Maps are, and always have been, wielded as instruments of power; until the mid 20th century, most maps were created in the service of the state. However, the past few decades have witnessed an unprecedented increase in free and accessible geospatial data and mapping tools. As a result, the production and transmission of geographic knowledge has become democratized. Indeed, cartography is no longer a “science of princes”, but rather, an increasingly popular, and effective, vehicle for community-driven activism and self-representation. Today, practically anyone can create maps that challenge, and perhaps even overturn, established systems of knowledge production and representation.
I like to consider myself one of these 21st-century citizen cartographers. In my spare time, I produce thematic maps that illuminate (or at least attempt to illuminate) interesting demographic, political, and social patterns in urban spaces. I like working with city-level data, because at this scale, it is highly granular and precise. The following map of Boston, for example, uses contour lines to cast a simplified picture of the distribution of bicycle accidents in 2012:
Underlying this visualization is a geospatial dataset that contains thousands of individual bike accidents, each with its own lat-long coordinates and attribute information. To generate the contours, I used QGIS—a free mapping program—to calculate the number of crashes that occurred within 400 meters from each pixel. Then, I extracted the contour lines by automatically connecting adjacent pixels with similar crash densities. I also imported several reference layers into QGIS—e.g., roads, parks, and water shape files, all obtained freely from OpenStreetMap—to provide visual context.
After manipulating the spatially sentient data, I imported the graphic files into Inkscape, a free vector-based graphic design program. Although this move necessarily forfeits a lot of the actual data—for example, the bike accident records no longer know where they exist in geographic space—it also offers incomparable control over map aesthetics. In Inkscape, I assigned colors to individual colors, tweaked sizes and thicknesses, and added text.
So, what does this map tell us?
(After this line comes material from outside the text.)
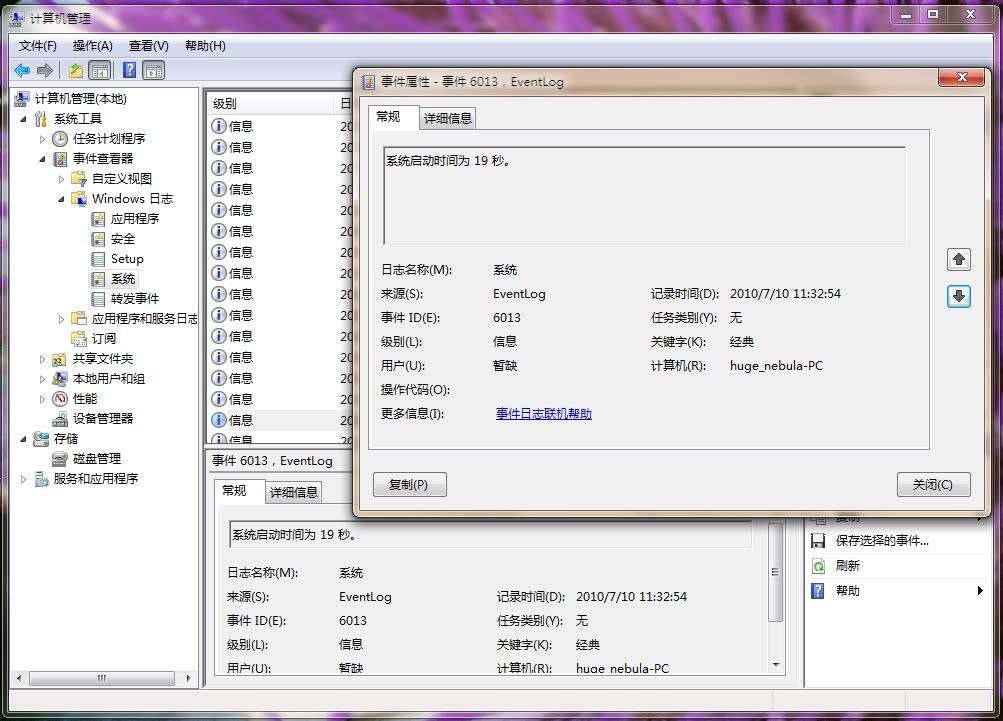1003x721 pixels.
Task: Open 磁盘管理 in the tree
Action: pos(96,458)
For one, most of the high-density crash hotspots appear to align with either highway entrances/exits (e.g., the Cambridge St. crossing of I-90 in the northwest quadrant of the map), busy multi-lane intersections (the Commonwealth Ave./Massachusetts Ave. intersection in the center of the map), or surface-level public transit corridors (the MBTA green line Huntington Ave. corridor, immediately east of the 'Brookline' label). And this map also illuminates the relative un-safety of the streets surrounding the Boston Common. This particular relationship has interesting political implications, as the Boston municipal government recently redoubled its efforts to ban cyclists from the Common.
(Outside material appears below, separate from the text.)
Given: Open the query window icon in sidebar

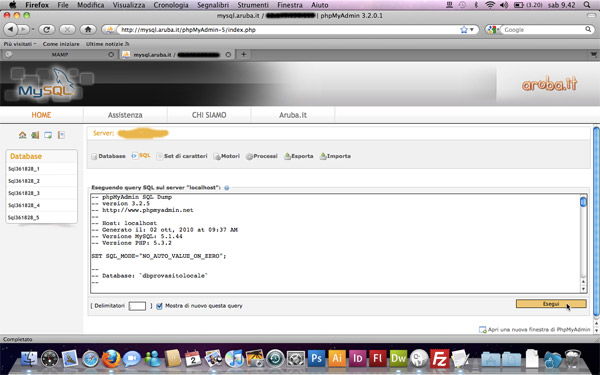Looking at the screenshot, I should 48,135.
(As an aside, shortly after submitting this map to a well-trafficked data visualization blog, I received a handful of letters from Boston-area cyclists who asked to use the map for advocacy purposes. I also received two exceptionally vitriolic pieces of hate mail, both of which accused me of misrepresenting the data. The fact that this map elicited emotional responses from both camps is, in my opinion, pretty cool, and definitely indicative of maps’ rhetorical power.)
Or consider the following crime map of Washington, DC:
This one uses a “binning” technique to aggregate individual crimes into equal-area polygons (in this case, hexagons). This cartographic technique is useful for simplifying dense point data and/or for visualizing multiple variables simultaneously. In this map, hexagon size represents the number of crimes that occurred within the area, and hexagon color represents the proportion of those crimes that were violent. Again, I used QGIS to generate the hexagonal lattice, to count the number of crimes occurring within each hexagon, and to calculate the violent crimes proportion. I also used QGIS to convert a black-and-white digital elevation mode into a semi-three-dimensional terrain layer. All of the data was free. In Inkscape, I added the bivariate symbology (size and color), added labels, and stylized the reference layers.
This map reveals some interesting patterns in crime distribution. For instance, few crimes were reported on Capitol Hill and in downtown DC , presumably due to a fairly visible law enforcement presence in those areas. Moving northwest from the city center, crimes appear to increase in frequency, although most of the crimes reported in these culturally diverse but rapidly gentrifying neighborhoods were deemed non-violent. Relatively few crimes are reported in the low-income neighborhoods east of the Anacostia River, but nearly a third of all crimes that occurred in these neighborhoods were described as violent. I chose to highlight a few hexagons in which many violent crimes were reported. Interestingly, these pockets of distributed relatively evenly throughout the city. Ultimately, this map shows that while many people associate crime with physical imperilment, most crimes reported in DC do not actually involve violence.